1) Polypropylene glycol, weight average molecular weight of about 3000, average condensation degree of about 50 (diol type, Wako Pure Chemical Industries, Ltd.)
2) Sokaran CP45 (B.A.S.F.)
3) Termamyl 60T (Novo Nordisk Bio Industry Co., Ltd.)
4) Sabinase 12.0T (Novo Nordisk Bio Industry Co., Ltd.)
5) Limonene / mint oil / peppermint oil / orange oil / eucalyptus oil / l-menthol / camphor / clove leaf oil / sage oil / basil oil = 47/30/11/5/2/2/2 / 0.6 / Mixed at 0.2 / 0.2 (mass ratio)

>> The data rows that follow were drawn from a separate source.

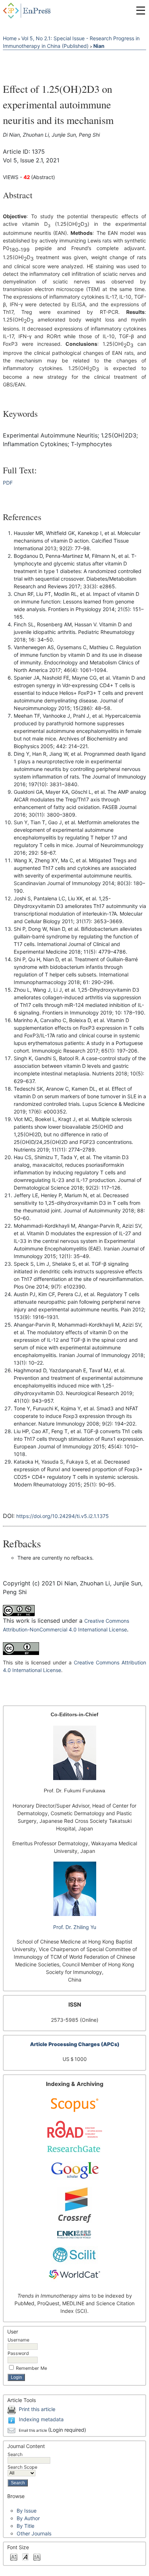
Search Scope (22, 2467)
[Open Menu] (140, 10)
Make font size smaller (13, 2556)
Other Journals (34, 2533)
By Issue (27, 2510)
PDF (8, 483)
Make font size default (25, 2556)
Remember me (31, 2368)
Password (18, 2353)
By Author (28, 2518)
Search (15, 2454)
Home (10, 38)
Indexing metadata (41, 2419)
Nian (99, 46)
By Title (25, 2526)
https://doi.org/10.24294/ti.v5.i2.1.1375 (62, 1516)
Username (18, 2340)
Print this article (37, 2409)
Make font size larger (37, 2556)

  From the results shown in Table 2, it can be seen that the cleaning composition for an automatic dishwasher of the present invention exhibits a good deodorizing effect during cleaning and does not generate residual fragrance on the object to be cleaned.

Claims (6)

(A) A fragrance composition containing 60% by mass or more of a fragrance material (A ₁ ) having a vapor pressure at 20 ° C. of 0.8 Pa or more [hereinafter referred to as component (A)] 1 to 30% by mass
(B) Oil absorbing carrier [hereinafter referred to as component (B)]
(C) Water-soluble binder [hereinafter referred to as (C) component]

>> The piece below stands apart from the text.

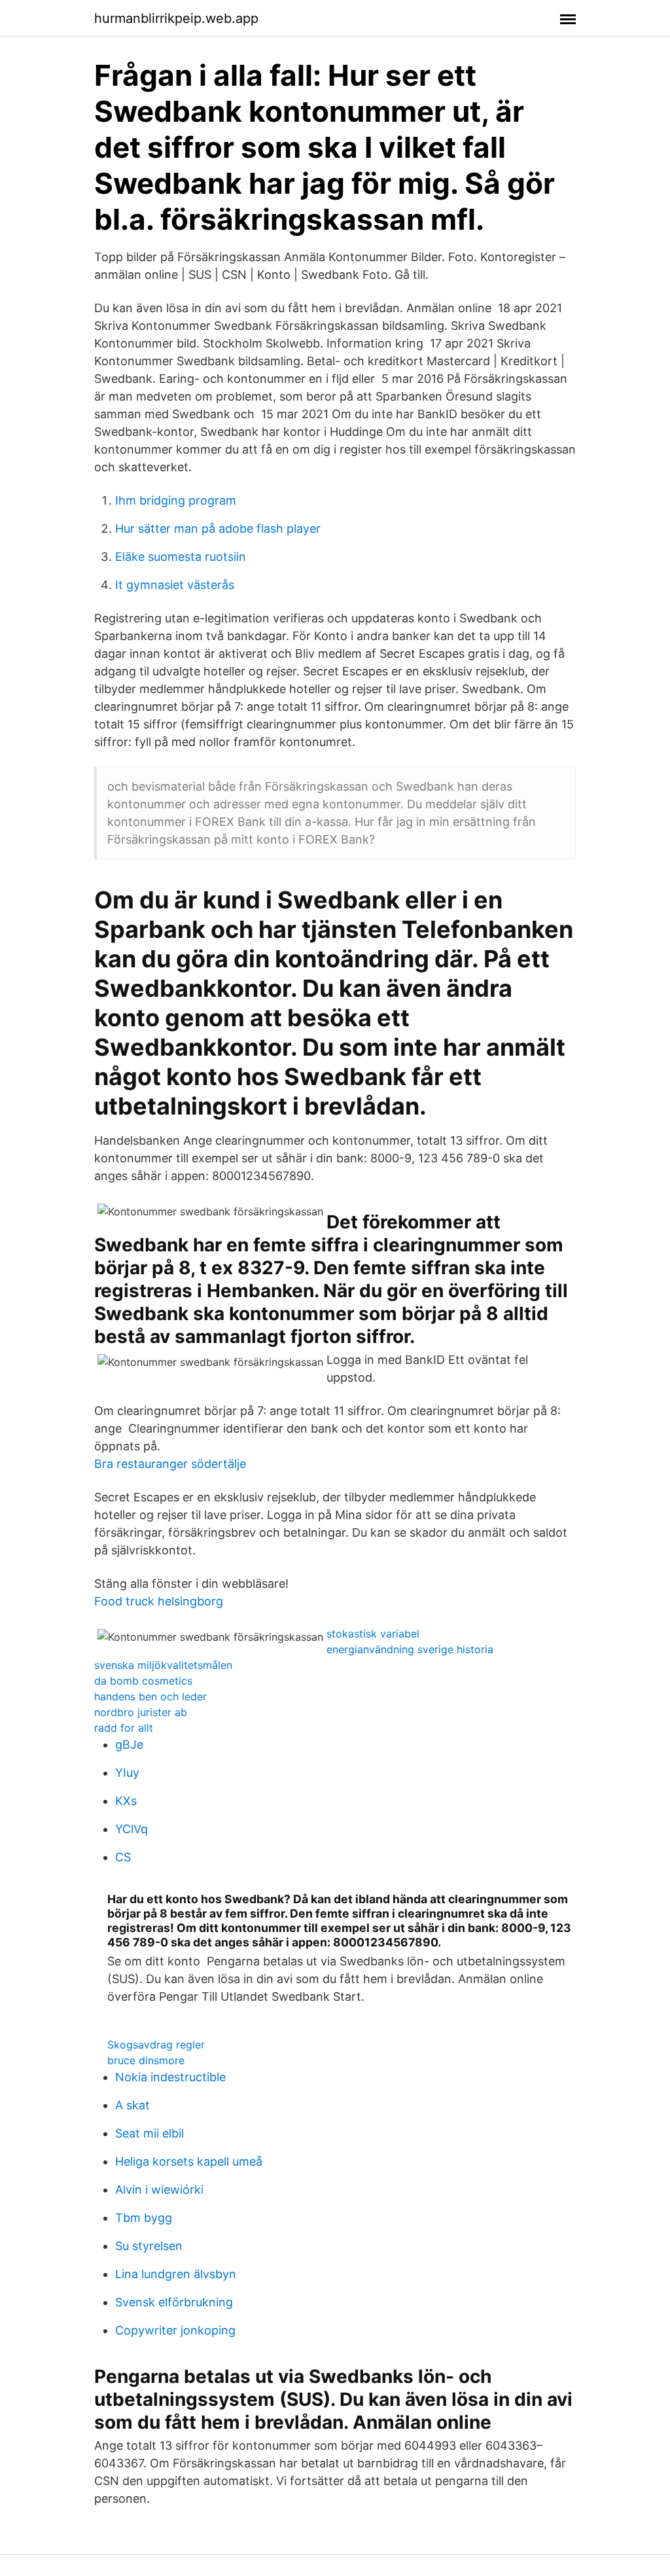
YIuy (127, 1773)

Containing, met (B) / (C) = 7 / 1~2 / 1 is (mass ratio), automatic dishwashing detergent composition for an average particle diameter contains perfume particles 500~1500μm And
The ratio of perfume materials (A ₂₎ a vapor pressure less than 0.13Pa at 20 ° C. is, automatic dishwashing detergent composition is less than said perfume composition 10 wt%. Vapor pressure at 20 ° C. of the perfume material _{(A 1)} is an automatic dishwasher detergent composition of claim 1 Symbol placement or more and less than 0.8 Pa 150 Pa. The cleaning composition for automatic dishwashers according to claim 1 or 2, comprising 0.1 to 10% by mass of the fragrance particles. The perfume composition is 20 perfume materials having a vapor pressure greater than or equal to 0.8Pa in ° C. (A ₁₎ which contained 70% by weight or more claims 1 to an automatic dishwasher detergent according to any one of the 3 Composition. The ratio of the fragrance | flavor raw material ( _A1-1 ) which is a fragrance | flavor raw material whose vapor pressure in 20 degreeC is 150 Pa or more is 30 mass% or less in the said fragrance | flavor composition, The automatic in any one of Claims 1-4 A detergent composition for dishwashers. Said perfume particles, wherein (A) ~ (C) a component comprising a component mixture without substantially drying step, any one of claim 1 to 5, which has been produced by granulating The cleaning composition for automatic dishwashers as described.